This might be the first time you've thought about the Tigers in your life. As such, you might be unacquainted with the good folks over at Bless You Boys, SB Nation's Tigers blog. I answered a few questions for them here, and they were kind enough to answer five of my questions in return.
1. What does a bad Verlander start look like? I know he has to have them. Can you tell he's off early, does he lose his release point late ... what are his warning signs?
The word "bad" doesn't really fit into Justin Verlander's vocabulary, but he has off days. How can you tell? Well, don't get too excited if he gives up a home run to lead off the game. He has done this five times in 2012, including in Game 1 of the ALDS against the Oakland A's.
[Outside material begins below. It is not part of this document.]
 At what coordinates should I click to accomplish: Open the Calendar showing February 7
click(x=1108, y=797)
In three of those five games, he ended up going 7+ innings while allowing two runs or fewer.
The real way to tell if Verlander is off is whether teams are able to jump on the first-pitch fastball. Opponents hit .303/.317/.545 off of him on the first pitch this season in 104 plate appearances. By comparison, opposing hitters were .245/.403/.409 when ahead in the count. Need another sign? Watch his velocity. If Verlander starts hitting 97+ mph on the radar gun in the first few innings, there's a good chance he doesn't trust his secondary pitches. When he starts overthrowing like this, his command suffers and he struggles to get into the later innings.
2. Why can Doug Fister strike hitters out now?
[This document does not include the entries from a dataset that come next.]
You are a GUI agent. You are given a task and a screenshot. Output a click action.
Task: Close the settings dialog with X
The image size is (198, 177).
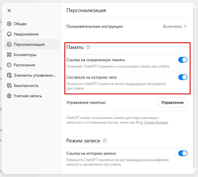coord(9,11)
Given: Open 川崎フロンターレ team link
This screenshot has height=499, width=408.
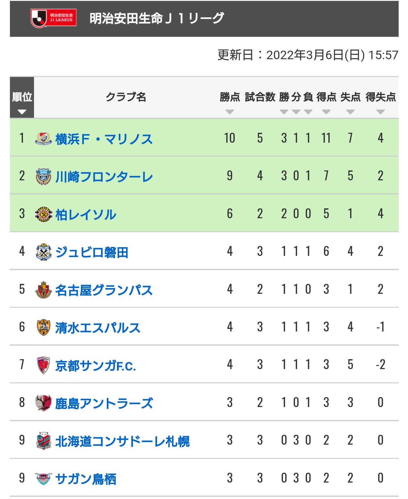Looking at the screenshot, I should 104,177.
We're not 100% sure how Fister transitioned from decent contact pitcher to Destroyer of All Offenses during the second half of 2011, but we're definitely not complaining. This didn't change in 2012 either; once he was finally healthy, Fister was 8-4 with a 2.67 ERA after the All-Star Break.
As for why he's striking out more hitters? Again, we're not entirely sure. My guess is that his curveball is playing a big role. He has thrown it much more often in the past two seasons compared to his first two years with the Mariners; he threw it just 8.8% of the time in 2010 (his first full season) compared to 19.6% of the time this season. And when Fister can throw that curveball with command? Good night. Hitters have whiffed on 17.2% of the curveballs that Dougie Fresh threw in the second half this year.
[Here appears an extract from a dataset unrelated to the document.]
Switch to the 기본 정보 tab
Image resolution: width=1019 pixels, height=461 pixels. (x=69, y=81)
3. Delmon Young ... come on. That can't be real, right?
We're just as stumped as you are. He is 12 for 36 with five home runs in his last two playoff series against the Yankees, but a combined 4 for 32 with two homers against Texas (2011) and Oakland (2012). It's entirely possible that the Yankees haven't learned what the rest of baseball already knows: don't throw him a first pitch strike. He hit .362/.361/.585 in those situations during the regular season. And if you happen to get past that first pitch? Continue to pitch out of the strike zone. Delmon swung at a whopping 44.9% of pitches outside of the strike zone this season, second only to Josh Hamilton (45.4%) among qualified hitters.
4. What did Austin Jackson change between last postseason and this postseason? The stats say he's a totally different hitter, and I remember thinking he was totally overwhelmed last season in the playoffs.
Finally, a question I can legitimately answer. Jackson worked with oft-maligned hitting coach Lloyd McClendon throughout the offseason to work on his swing mechanics. McClendon was able to correct the high leg kick that Jackson featured during his first two big league seasons, and the results were astounding. Jackson not only hit .300/.377/.479 in 617 plate appearances, but he also decreased his strikeout rate to 21.7% this year, down from 27.1% last season.
But forget all that number stuff, we have pictures! Here's Jackson fouling off a random pitch from last year's ALCS.
And here's a random Jackson single against the Yankees in this year's ALCS.
As you might imagine, getting rid of that wonky motion has improved his timing immensely.
5. You know that a San Francisco band wrote a song that referenced South Detroit? What's South Detroit like? I heard it doesn't exist.
The rumors that "South Detroit" doesn't exist aren't completely true, but they are close. The only semblance of a South Detroit is actually a nice little town called Windsor... which is in Canada. So basically, while you're picturing South Detroit like this:
It actually looks (more or less) like this:
...but with a healthy contingent of intoxicated 19-20 year olds (Ontario's legal drinking age is 19).
Thanks to Rob Rogacki at Bless You Boys, who seems like a nice guy, even if he thinks that Canada is south of the United Stats lolololol.